* _Task_:
Please copy all of the records below exactly, line for line.

━━ Data lines

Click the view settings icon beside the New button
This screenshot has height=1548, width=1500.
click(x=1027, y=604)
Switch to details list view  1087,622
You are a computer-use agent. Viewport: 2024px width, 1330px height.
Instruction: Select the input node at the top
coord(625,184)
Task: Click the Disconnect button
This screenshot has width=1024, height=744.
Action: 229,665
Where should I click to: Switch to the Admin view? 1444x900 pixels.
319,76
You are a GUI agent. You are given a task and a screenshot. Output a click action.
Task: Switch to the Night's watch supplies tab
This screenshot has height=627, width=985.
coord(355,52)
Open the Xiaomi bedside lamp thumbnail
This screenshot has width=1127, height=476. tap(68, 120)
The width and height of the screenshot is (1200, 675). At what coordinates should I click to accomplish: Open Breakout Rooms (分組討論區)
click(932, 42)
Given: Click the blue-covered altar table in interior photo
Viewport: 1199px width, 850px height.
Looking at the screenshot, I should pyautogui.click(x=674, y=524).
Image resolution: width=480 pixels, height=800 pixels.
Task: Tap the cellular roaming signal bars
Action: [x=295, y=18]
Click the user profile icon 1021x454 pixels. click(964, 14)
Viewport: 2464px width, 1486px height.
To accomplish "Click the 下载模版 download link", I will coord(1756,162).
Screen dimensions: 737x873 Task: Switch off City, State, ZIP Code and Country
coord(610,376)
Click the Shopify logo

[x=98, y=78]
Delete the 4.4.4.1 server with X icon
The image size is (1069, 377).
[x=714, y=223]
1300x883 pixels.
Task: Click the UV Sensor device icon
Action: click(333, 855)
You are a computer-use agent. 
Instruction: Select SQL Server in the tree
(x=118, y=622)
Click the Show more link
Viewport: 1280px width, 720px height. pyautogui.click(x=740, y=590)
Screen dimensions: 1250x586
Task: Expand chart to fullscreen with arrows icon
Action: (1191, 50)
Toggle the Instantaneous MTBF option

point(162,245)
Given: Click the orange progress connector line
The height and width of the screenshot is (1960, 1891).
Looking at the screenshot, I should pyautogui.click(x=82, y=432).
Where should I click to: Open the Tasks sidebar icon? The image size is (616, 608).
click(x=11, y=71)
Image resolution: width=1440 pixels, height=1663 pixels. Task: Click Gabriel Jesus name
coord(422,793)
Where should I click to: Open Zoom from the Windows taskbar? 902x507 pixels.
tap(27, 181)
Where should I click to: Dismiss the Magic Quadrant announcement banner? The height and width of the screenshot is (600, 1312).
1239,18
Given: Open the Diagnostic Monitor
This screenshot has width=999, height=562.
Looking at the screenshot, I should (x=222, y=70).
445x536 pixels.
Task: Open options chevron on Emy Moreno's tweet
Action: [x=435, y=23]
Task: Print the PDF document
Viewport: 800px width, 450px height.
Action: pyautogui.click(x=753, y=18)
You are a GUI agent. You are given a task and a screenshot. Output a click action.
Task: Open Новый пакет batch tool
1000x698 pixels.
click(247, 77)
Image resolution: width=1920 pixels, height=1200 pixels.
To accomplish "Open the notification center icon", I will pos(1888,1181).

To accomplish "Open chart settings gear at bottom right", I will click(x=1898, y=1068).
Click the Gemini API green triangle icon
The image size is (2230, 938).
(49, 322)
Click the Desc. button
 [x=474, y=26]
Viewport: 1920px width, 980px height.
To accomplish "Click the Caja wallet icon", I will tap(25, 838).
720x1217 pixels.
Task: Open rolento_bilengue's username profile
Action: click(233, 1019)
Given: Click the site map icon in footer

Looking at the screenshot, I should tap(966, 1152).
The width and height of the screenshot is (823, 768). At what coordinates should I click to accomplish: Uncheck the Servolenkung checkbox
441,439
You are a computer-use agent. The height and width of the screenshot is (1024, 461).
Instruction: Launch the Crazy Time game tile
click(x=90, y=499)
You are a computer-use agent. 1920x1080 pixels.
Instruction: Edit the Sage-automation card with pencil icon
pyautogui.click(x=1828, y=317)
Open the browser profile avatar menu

━━━━

* _Result of this task_:
Click the view settings icon beside the New button
This screenshot has height=1548, width=1500.
click(x=1027, y=604)
Switch to details list view  1087,622
You are a computer-use agent. Viewport: 2024px width, 1330px height.
Instruction: Select the input node at the top
coord(625,184)
Task: Click the Disconnect button
This screenshot has width=1024, height=744.
Action: 229,665
Where should I click to: Switch to the Admin view? 1444x900 pixels.
319,76
You are a GUI agent. You are given a task and a screenshot. Output a click action.
Task: Switch to the Night's watch supplies tab
This screenshot has height=627, width=985.
coord(355,52)
Open the Xiaomi bedside lamp thumbnail
This screenshot has width=1127, height=476. tap(68, 120)
The width and height of the screenshot is (1200, 675). At what coordinates should I click to accomplish: Open Breakout Rooms (分組討論區)
click(932, 42)
Given: Click the blue-covered altar table in interior photo
Viewport: 1199px width, 850px height.
Looking at the screenshot, I should pyautogui.click(x=674, y=524).
Image resolution: width=480 pixels, height=800 pixels.
Task: Tap the cellular roaming signal bars
Action: [x=295, y=18]
Click the user profile icon 1021x454 pixels. click(964, 14)
Viewport: 2464px width, 1486px height.
To accomplish "Click the 下载模版 download link", I will coord(1756,162).
Screen dimensions: 737x873 Task: Switch off City, State, ZIP Code and Country
coord(610,376)
Click the Shopify logo

[x=98, y=78]
Delete the 4.4.4.1 server with X icon
The image size is (1069, 377).
[x=714, y=223]
1300x883 pixels.
Task: Click the UV Sensor device icon
Action: click(333, 855)
You are a computer-use agent. 
Instruction: Select SQL Server in the tree
(x=118, y=622)
Click the Show more link
Viewport: 1280px width, 720px height. pyautogui.click(x=740, y=590)
Screen dimensions: 1250x586
Task: Expand chart to fullscreen with arrows icon
Action: (1191, 50)
Toggle the Instantaneous MTBF option

point(162,245)
Given: Click the orange progress connector line
The height and width of the screenshot is (1960, 1891).
Looking at the screenshot, I should pyautogui.click(x=82, y=432).
Where should I click to: Open the Tasks sidebar icon? The image size is (616, 608).
click(x=11, y=71)
Image resolution: width=1440 pixels, height=1663 pixels. Task: Click Gabriel Jesus name
coord(422,793)
Where should I click to: Open Zoom from the Windows taskbar? 902x507 pixels.
tap(27, 181)
Where should I click to: Dismiss the Magic Quadrant announcement banner? The height and width of the screenshot is (600, 1312).
1239,18
Given: Open the Diagnostic Monitor
This screenshot has width=999, height=562.
Looking at the screenshot, I should (x=222, y=70).
445x536 pixels.
Task: Open options chevron on Emy Moreno's tweet
Action: [x=435, y=23]
Task: Print the PDF document
Viewport: 800px width, 450px height.
Action: pyautogui.click(x=753, y=18)
You are a GUI agent. You are given a task and a screenshot. Output a click action.
Task: Open Новый пакет batch tool
1000x698 pixels.
click(247, 77)
Image resolution: width=1920 pixels, height=1200 pixels.
To accomplish "Open the notification center icon", I will pos(1888,1181).

To accomplish "Open chart settings gear at bottom right", I will click(x=1898, y=1068).
Click the Gemini API green triangle icon
The image size is (2230, 938).
(49, 322)
Click the Desc. button
 [x=474, y=26]
Viewport: 1920px width, 980px height.
To accomplish "Click the Caja wallet icon", I will tap(25, 838).
720x1217 pixels.
Task: Open rolento_bilengue's username profile
Action: click(233, 1019)
Given: Click the site map icon in footer

Looking at the screenshot, I should tap(966, 1152).
The width and height of the screenshot is (823, 768). At what coordinates should I click to accomplish: Uncheck the Servolenkung checkbox
441,439
You are a computer-use agent. The height and width of the screenshot is (1024, 461).
Instruction: Launch the Crazy Time game tile
click(x=90, y=499)
You are a computer-use agent. 1920x1080 pixels.
Instruction: Edit the Sage-automation card with pencil icon
pyautogui.click(x=1828, y=317)
Open the browser profile avatar menu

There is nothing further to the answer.